**TRY IT**
Print all entries below exactly as they appear.

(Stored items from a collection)
§

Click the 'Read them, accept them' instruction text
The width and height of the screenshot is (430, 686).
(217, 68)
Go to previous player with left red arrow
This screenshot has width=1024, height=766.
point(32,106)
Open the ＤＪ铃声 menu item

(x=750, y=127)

§

**RESPONSE TO THIS EXERCISE**
Click the 'Read them, accept them' instruction text
The width and height of the screenshot is (430, 686).
(217, 68)
Go to previous player with left red arrow
This screenshot has width=1024, height=766.
point(32,106)
Open the ＤＪ铃声 menu item

(x=750, y=127)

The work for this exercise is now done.